[Dataset entries]
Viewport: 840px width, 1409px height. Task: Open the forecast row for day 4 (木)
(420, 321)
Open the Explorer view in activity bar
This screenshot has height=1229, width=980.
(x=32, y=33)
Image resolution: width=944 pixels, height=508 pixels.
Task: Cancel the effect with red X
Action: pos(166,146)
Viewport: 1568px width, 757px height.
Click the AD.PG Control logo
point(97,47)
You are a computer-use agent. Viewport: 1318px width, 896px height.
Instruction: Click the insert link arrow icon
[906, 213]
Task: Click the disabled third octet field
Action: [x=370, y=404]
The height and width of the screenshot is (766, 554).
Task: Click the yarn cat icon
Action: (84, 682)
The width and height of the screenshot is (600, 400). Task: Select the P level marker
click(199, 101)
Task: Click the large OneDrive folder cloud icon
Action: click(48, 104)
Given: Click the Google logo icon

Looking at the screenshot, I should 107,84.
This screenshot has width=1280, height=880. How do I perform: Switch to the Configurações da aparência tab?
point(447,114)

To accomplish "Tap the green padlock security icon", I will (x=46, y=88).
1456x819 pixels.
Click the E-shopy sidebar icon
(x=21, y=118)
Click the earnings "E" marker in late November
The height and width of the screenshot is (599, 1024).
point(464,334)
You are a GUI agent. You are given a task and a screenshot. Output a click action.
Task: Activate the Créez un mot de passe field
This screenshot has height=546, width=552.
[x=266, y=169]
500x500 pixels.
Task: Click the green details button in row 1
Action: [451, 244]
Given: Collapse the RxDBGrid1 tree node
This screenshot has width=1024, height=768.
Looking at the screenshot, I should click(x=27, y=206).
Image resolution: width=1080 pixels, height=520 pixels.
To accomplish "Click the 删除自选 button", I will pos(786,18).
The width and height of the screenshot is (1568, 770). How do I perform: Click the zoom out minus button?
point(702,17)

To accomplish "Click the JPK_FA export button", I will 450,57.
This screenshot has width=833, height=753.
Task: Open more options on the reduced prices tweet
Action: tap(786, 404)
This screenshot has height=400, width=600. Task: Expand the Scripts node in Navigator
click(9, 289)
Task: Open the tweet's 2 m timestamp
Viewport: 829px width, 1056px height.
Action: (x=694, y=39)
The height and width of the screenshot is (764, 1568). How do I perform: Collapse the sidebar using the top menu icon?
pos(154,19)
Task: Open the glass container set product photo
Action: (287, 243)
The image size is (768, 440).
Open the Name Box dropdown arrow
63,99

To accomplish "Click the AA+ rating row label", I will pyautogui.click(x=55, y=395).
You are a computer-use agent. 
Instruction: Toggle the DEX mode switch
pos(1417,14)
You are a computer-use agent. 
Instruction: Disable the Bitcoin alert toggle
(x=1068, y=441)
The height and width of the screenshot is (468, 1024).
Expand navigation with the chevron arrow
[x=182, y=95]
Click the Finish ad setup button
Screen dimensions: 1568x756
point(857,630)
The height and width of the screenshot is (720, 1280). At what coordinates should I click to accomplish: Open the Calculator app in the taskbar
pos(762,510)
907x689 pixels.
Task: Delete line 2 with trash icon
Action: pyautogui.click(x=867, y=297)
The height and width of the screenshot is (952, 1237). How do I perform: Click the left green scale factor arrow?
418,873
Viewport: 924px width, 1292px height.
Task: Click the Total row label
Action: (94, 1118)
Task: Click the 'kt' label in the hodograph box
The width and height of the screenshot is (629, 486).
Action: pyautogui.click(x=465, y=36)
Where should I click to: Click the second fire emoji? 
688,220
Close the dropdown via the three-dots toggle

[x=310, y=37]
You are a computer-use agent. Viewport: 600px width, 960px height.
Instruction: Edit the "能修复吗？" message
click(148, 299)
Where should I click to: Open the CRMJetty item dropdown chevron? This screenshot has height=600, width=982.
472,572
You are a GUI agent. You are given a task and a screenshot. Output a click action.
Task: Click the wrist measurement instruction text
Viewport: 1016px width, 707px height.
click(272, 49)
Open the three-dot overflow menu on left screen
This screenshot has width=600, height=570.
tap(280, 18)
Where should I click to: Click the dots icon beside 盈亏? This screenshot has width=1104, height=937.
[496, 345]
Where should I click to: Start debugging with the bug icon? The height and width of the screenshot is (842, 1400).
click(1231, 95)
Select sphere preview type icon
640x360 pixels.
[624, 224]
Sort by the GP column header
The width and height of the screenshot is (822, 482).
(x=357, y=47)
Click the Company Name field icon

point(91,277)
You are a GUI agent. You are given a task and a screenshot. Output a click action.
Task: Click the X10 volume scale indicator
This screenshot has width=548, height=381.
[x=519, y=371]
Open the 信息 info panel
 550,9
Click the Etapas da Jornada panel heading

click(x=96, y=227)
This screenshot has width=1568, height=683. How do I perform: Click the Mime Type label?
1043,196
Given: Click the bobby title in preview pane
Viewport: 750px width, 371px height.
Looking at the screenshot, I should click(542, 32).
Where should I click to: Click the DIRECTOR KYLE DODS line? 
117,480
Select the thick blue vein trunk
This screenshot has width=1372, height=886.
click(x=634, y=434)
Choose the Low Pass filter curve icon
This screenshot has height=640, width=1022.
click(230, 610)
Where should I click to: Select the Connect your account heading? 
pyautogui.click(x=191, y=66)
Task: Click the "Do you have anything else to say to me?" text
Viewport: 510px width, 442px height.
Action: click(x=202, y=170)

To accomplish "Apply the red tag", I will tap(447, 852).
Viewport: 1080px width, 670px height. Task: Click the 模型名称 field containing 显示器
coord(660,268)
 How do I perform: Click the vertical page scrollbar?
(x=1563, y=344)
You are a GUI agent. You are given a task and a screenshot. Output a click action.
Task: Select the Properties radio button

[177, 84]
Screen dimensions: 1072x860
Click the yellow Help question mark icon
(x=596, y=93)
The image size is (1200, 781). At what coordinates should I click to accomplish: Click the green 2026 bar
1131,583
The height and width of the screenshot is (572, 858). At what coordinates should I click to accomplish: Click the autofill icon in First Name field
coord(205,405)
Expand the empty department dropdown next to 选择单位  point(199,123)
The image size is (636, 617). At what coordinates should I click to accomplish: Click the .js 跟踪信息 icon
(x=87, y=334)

REQUIREMENT:
Retype only the lines above between the line with "Instruction: Disable the Bitcoin alert toggle" and the line with "Task: Click the wrist", counting those two lines as well, and keep every character as it is.

EXERCISE RESULT:
Instruction: Disable the Bitcoin alert toggle
(x=1068, y=441)
The height and width of the screenshot is (468, 1024).
Expand navigation with the chevron arrow
[x=182, y=95]
Click the Finish ad setup button
Screen dimensions: 1568x756
point(857,630)
The height and width of the screenshot is (720, 1280). At what coordinates should I click to accomplish: Open the Calculator app in the taskbar
pos(762,510)
907x689 pixels.
Task: Delete line 2 with trash icon
Action: pyautogui.click(x=867, y=297)
The height and width of the screenshot is (952, 1237). How do I perform: Click the left green scale factor arrow?
418,873
Viewport: 924px width, 1292px height.
Task: Click the Total row label
Action: (94, 1118)
Task: Click the 'kt' label in the hodograph box
The width and height of the screenshot is (629, 486).
Action: pyautogui.click(x=465, y=36)
Where should I click to: Click the second fire emoji? 
688,220
Close the dropdown via the three-dots toggle

[x=310, y=37]
You are a computer-use agent. Viewport: 600px width, 960px height.
Instruction: Edit the "能修复吗？" message
click(148, 299)
Where should I click to: Open the CRMJetty item dropdown chevron? This screenshot has height=600, width=982.
472,572
You are a GUI agent. You are given a task and a screenshot. Output a click action.
Task: Click the wrist measurement instruction text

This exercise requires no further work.